-- START OF Input records --

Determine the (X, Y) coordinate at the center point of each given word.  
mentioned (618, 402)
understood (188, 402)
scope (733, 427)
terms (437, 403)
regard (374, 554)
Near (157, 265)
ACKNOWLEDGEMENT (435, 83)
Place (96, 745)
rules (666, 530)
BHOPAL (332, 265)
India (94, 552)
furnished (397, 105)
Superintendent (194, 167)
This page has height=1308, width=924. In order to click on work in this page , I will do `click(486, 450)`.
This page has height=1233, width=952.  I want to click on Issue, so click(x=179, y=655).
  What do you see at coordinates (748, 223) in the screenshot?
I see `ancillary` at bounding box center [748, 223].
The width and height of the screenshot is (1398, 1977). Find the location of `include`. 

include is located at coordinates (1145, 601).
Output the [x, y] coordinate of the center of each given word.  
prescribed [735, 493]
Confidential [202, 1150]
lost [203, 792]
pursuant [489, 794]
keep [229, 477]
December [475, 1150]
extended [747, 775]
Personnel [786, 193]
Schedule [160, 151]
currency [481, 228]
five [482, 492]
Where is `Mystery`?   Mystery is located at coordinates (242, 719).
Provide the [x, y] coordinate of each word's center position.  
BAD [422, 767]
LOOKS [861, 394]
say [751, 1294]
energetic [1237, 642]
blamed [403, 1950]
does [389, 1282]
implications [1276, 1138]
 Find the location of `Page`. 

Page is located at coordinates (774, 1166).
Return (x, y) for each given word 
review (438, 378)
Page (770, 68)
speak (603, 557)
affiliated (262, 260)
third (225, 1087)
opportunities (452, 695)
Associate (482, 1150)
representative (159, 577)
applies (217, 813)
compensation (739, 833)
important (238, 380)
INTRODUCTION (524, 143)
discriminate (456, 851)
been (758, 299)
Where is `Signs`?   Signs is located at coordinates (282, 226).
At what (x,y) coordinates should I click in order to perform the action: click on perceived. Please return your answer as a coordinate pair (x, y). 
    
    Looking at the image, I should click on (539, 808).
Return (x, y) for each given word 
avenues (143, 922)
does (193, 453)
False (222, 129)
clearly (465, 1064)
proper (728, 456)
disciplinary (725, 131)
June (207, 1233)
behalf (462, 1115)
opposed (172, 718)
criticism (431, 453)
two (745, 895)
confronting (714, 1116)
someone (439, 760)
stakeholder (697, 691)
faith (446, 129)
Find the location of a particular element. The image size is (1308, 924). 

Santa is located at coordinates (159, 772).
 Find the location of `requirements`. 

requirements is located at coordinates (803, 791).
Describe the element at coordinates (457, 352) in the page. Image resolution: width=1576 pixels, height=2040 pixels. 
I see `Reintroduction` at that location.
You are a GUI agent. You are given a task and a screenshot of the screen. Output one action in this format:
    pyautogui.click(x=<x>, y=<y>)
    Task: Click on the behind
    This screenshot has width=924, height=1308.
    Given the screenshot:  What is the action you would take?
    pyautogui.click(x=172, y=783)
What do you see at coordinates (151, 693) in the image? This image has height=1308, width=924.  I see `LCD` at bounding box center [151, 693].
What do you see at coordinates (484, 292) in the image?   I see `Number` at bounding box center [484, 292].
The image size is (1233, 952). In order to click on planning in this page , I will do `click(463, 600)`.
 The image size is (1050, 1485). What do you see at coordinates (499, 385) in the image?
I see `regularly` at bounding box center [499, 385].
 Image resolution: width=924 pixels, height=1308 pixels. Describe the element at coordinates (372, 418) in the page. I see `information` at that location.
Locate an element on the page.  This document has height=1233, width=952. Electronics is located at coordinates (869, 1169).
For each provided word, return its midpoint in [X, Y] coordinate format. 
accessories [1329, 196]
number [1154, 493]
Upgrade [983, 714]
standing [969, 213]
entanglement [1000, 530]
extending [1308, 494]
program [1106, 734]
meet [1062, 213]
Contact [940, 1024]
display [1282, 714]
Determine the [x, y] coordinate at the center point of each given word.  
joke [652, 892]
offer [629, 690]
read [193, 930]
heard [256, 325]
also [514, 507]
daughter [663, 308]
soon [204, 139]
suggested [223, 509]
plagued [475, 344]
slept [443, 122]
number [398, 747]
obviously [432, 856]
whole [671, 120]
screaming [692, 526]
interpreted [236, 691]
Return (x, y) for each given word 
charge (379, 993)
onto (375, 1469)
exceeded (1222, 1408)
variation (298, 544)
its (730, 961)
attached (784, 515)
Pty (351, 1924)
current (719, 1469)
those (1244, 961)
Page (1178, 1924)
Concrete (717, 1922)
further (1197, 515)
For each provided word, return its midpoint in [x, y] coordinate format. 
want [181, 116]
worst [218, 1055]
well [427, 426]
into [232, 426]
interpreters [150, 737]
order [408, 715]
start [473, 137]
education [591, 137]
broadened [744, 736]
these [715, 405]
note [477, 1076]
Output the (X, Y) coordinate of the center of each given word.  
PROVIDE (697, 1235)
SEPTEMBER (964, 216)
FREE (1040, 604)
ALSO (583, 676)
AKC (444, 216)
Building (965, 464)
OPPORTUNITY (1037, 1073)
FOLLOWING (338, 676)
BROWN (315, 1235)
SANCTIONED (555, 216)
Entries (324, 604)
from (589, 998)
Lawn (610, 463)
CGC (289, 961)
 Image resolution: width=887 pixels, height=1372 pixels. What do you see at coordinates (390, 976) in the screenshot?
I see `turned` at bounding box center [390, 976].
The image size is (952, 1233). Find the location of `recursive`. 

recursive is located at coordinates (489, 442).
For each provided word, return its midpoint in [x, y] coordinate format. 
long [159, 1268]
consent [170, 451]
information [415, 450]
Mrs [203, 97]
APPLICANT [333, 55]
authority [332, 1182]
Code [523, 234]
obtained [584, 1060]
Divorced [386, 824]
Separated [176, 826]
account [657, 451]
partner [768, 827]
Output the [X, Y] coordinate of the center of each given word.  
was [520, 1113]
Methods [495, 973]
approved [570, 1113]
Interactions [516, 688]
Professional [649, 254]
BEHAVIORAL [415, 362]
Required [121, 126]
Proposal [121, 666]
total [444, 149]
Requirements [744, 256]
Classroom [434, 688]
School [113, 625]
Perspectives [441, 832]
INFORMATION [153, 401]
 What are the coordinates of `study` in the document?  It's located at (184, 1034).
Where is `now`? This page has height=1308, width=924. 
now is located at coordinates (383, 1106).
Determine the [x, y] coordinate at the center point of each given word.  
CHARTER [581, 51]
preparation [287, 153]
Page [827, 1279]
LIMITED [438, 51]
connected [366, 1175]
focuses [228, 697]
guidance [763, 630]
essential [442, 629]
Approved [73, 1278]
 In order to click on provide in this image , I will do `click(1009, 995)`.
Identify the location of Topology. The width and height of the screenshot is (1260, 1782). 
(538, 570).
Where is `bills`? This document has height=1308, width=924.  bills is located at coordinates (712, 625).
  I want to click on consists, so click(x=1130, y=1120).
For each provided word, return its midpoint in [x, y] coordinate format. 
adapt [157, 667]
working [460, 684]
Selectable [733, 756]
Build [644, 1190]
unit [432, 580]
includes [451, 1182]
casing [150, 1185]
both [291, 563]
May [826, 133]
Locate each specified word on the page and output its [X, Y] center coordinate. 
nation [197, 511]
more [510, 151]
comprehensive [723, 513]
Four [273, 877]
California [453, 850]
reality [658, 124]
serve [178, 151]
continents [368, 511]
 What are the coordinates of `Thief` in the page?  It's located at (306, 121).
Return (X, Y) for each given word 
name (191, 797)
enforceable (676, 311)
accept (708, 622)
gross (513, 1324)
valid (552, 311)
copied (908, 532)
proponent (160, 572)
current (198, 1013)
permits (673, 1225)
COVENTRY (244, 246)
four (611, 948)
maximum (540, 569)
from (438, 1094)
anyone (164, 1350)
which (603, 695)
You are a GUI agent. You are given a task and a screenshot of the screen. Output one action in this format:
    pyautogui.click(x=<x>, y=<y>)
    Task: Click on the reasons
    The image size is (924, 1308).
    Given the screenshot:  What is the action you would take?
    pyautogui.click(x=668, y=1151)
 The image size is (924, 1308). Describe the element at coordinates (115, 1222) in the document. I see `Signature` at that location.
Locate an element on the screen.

-- END OF Input records --

Format the entries as a numbered list, beginning with the line containing "Provide the [x, y]" and continuing through the line containing "opposed (172, 718)", and omit any blank lines.

• **Finished exercise**
1. Provide the [x, y] coordinate of each word's center position.  
2. BAD [422, 767]
3. LOOKS [861, 394]
4. say [751, 1294]
5. energetic [1237, 642]
6. blamed [403, 1950]
7. does [389, 1282]
8. implications [1276, 1138]
9.  Find the location of `Page`. 
10. Page is located at coordinates (774, 1166).
11. Return (x, y) for each given word 
12. review (438, 378)
13. Page (770, 68)
14. speak (603, 557)
15. affiliated (262, 260)
16. third (225, 1087)
17. opportunities (452, 695)
18. Associate (482, 1150)
19. representative (159, 577)
20. applies (217, 813)
21. compensation (739, 833)
22. important (238, 380)
23. INTRODUCTION (524, 143)
24. discriminate (456, 851)
25. been (758, 299)
26. Where is `Signs`?   Signs is located at coordinates (282, 226).
27. At what (x,y) coordinates should I click in order to perform the action: click on perceived. Please return your answer as a coordinate pair (x, y). 
28.     Looking at the image, I should click on (539, 808).
29. Return (x, y) for each given word 
30. avenues (143, 922)
31. does (193, 453)
32. False (222, 129)
33. clearly (465, 1064)
34. proper (728, 456)
35. disciplinary (725, 131)
36. June (207, 1233)
37. behalf (462, 1115)
38. opposed (172, 718)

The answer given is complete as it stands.